Reviews Art as the venue for politics. The image of Rossiya 2
Lena Jonson, Art and Protest in Putin’s Russia. London and New York: Routledge 2015, 399 pages.
Published in the printed edition of Baltic Worlds BW 1-2 2016, pp 109-110.
Published on balticworlds.com on June 23, 2016
Art and Protest in Putin’s Russia, a treatise on politics in a society without politics, is based on an analysis of art as a venue for politics in Vladimir Putin’s regime. The book, which takes the story to 2014, is the work of a seasoned observer. The author, the political scientist Lena Jonson, served as cultural counsellor at the Swedish embassy in Moscow from 2005 to 2009. Since 1992 she has been head of the Russia Program of the Swedish Institute of International Affairs. In her introduction, the author humbly declares that the book is neither an art historian’s analysis of contemporary Russian art nor a contribution to “a theory of art history or political science”. While Jonson is not a trained art historian, she certainly is a political scientist with a keen sense of humans as political animals.

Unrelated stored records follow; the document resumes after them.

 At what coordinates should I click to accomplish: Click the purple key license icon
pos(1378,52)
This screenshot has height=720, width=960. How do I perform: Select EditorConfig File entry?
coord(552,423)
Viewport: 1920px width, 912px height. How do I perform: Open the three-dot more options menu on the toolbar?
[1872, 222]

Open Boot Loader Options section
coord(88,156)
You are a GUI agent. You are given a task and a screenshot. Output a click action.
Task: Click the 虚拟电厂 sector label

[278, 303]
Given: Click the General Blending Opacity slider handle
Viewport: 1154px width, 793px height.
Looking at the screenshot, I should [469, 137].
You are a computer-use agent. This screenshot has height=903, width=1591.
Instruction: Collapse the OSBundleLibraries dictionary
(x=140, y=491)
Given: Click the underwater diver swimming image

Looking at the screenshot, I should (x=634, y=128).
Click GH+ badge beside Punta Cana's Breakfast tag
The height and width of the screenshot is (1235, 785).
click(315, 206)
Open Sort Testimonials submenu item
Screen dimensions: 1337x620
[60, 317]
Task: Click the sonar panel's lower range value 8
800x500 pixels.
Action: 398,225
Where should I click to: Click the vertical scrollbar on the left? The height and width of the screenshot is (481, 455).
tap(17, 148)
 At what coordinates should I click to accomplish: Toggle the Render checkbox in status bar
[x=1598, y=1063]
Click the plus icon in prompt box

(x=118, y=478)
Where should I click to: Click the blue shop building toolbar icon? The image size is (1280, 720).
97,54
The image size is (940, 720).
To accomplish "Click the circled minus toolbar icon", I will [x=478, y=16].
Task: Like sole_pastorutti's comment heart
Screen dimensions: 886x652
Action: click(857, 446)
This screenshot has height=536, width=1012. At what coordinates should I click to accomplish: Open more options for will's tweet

The story about Russia which Jonson presents is ambiguous. It highlights the role of the arts in Putin’s Russia against the background of the peculiar tsarist-Soviet-glasnost tradition in which works of art — literature, paintings, films, and installations — have been substituted for politics. The book also demonstrates that in the past three hundred years the arts in Russia have been part of European cultural trends in general, and especially so in the post-Soviet era. Russian writers, painters, film makers, composers, and musicians have influenced and been influenced by “national” cultures in the rest of Europe and North America. The soft power of Western European and North American culture and the promotion of Western art as a weapon to outshine Soviet socialist realism did have an impact among the intellectual classes in the Soviet Union and Eastern Europe. Jonson mentions the relative success of exhibitions with works of “abstract expressionism” and American jazz musicians in the Soviet bloc. These were clandestinely sponsored by the CIA. Their impact was real and enduring.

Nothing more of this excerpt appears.